CNN goes inside Syria’s ‘slaughterhouse’ prison as desperate families look for missing loved ones
As Syrians rejoiced across the country this week, many began the frantic search for missing loved ones who had been forcibly disappeared under Bashar al-Assad’s brutal dictatorship.
2024-12-10 12:29:24 - VI News Staff
Crowds have descended on the notorious Saydnaya prison, which had become synonymous with arbitrary detention, torture and murder. Under the glaring sun, people poured toward the notorious facility north of Damascus, as traffic stretched for miles and some left their cars to walk the last stretch uphill, past barbed wire fences and watchtowers.

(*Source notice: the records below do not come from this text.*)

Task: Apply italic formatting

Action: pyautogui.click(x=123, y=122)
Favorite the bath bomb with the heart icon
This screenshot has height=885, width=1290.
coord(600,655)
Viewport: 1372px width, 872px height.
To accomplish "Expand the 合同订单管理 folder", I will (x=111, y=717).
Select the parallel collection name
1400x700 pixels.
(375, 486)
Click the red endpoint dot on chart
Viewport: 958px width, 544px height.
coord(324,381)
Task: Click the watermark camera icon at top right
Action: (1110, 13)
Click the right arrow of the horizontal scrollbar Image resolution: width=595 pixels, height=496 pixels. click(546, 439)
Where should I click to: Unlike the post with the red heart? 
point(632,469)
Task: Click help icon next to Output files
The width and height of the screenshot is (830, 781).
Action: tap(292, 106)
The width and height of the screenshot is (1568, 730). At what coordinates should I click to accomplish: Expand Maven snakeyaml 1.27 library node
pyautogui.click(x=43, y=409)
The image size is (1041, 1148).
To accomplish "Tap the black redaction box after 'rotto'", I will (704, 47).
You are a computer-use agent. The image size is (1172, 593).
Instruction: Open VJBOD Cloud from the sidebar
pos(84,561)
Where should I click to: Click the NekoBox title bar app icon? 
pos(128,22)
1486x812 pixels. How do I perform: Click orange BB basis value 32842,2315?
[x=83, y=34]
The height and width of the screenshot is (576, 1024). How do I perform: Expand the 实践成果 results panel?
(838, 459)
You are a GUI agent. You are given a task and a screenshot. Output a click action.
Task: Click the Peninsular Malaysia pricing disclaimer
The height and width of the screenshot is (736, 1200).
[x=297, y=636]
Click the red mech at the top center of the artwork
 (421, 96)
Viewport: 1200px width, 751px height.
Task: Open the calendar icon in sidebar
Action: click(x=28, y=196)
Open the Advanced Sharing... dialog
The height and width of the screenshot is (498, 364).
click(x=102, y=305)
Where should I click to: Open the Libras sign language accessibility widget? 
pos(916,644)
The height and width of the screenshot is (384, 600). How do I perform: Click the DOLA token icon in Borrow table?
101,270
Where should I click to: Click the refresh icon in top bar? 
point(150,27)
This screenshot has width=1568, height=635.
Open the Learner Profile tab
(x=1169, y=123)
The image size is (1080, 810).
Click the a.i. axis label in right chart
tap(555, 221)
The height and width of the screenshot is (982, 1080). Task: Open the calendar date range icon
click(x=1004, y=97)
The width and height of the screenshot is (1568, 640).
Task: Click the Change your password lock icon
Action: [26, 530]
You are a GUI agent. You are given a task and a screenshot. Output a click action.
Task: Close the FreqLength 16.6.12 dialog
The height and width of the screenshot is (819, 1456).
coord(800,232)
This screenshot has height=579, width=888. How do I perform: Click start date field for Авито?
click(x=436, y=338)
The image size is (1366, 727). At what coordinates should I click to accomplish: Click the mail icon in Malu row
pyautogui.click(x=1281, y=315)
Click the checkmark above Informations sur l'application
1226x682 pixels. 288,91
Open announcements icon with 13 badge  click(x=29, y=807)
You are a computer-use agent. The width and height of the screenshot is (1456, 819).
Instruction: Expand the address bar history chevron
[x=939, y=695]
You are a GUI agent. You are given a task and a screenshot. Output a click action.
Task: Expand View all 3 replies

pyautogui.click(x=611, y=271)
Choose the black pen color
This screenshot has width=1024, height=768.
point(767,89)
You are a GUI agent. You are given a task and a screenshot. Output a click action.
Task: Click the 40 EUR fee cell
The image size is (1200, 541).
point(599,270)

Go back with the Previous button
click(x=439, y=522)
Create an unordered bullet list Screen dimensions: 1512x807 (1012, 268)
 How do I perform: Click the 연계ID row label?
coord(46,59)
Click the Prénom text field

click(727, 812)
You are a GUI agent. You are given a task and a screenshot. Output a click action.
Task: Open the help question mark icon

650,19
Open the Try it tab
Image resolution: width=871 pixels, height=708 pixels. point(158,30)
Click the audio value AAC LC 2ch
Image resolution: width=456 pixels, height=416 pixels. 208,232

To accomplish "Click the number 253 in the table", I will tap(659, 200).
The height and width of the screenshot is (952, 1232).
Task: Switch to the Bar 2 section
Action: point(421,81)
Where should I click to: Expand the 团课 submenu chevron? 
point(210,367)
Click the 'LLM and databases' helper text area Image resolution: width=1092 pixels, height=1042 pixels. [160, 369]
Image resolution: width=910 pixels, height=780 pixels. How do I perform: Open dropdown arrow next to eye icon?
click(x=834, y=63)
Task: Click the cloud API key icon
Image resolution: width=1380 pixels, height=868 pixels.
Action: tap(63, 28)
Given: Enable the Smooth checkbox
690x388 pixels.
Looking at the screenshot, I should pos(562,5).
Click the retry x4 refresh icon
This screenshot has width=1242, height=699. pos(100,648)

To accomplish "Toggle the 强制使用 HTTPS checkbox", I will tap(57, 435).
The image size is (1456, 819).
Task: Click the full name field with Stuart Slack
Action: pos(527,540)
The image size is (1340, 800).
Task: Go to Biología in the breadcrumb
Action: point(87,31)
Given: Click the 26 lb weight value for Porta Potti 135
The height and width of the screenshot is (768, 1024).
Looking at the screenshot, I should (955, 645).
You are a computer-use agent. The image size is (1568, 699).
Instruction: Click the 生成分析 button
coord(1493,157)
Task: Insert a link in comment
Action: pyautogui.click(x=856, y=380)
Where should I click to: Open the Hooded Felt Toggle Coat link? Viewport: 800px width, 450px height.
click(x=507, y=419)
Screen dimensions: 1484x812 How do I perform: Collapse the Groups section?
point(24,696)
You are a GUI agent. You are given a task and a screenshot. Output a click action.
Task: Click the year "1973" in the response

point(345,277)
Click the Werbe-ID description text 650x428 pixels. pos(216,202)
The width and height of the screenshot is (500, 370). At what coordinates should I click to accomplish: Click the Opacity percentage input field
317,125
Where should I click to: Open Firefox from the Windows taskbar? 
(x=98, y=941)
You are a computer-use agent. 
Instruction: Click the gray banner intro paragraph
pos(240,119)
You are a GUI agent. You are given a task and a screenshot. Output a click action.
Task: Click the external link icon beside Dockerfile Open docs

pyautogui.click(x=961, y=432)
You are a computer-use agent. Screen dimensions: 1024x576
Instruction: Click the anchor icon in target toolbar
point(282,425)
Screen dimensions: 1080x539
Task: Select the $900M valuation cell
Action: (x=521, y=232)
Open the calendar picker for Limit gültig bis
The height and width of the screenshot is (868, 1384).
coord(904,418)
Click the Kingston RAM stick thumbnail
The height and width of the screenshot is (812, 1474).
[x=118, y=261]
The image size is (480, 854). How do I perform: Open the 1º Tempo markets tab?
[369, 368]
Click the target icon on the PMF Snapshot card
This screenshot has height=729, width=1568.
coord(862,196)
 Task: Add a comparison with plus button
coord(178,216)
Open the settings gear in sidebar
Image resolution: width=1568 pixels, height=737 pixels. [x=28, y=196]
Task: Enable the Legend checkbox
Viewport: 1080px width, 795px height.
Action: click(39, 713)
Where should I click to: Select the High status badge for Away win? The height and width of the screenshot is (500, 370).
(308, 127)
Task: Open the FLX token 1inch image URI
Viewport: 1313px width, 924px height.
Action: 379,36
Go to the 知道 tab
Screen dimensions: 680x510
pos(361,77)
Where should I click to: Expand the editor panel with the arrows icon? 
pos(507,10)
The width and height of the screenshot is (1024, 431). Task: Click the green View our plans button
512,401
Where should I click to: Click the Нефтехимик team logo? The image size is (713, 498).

Just as Assad’s palaces revealed the extent of the family’s opulent wealth and luxurious lifestyle, his prisons have confirmed horrors that Syrians have known all too well over the past five decades.
The Assad regime’s notorious detention facilities were black holes where, as far back as the 1970s, anyone deemed an opponent disappeared. Saydnaya was one of the most infamous sites, known as “the slaughterhouse” – where as many as 13,000 people were hanged between 2011 and 2015, according to Amnesty International.
Unsurprisingly, it was one of the first locations rebels focused on as they swept toward Damascus in a lightning offensive.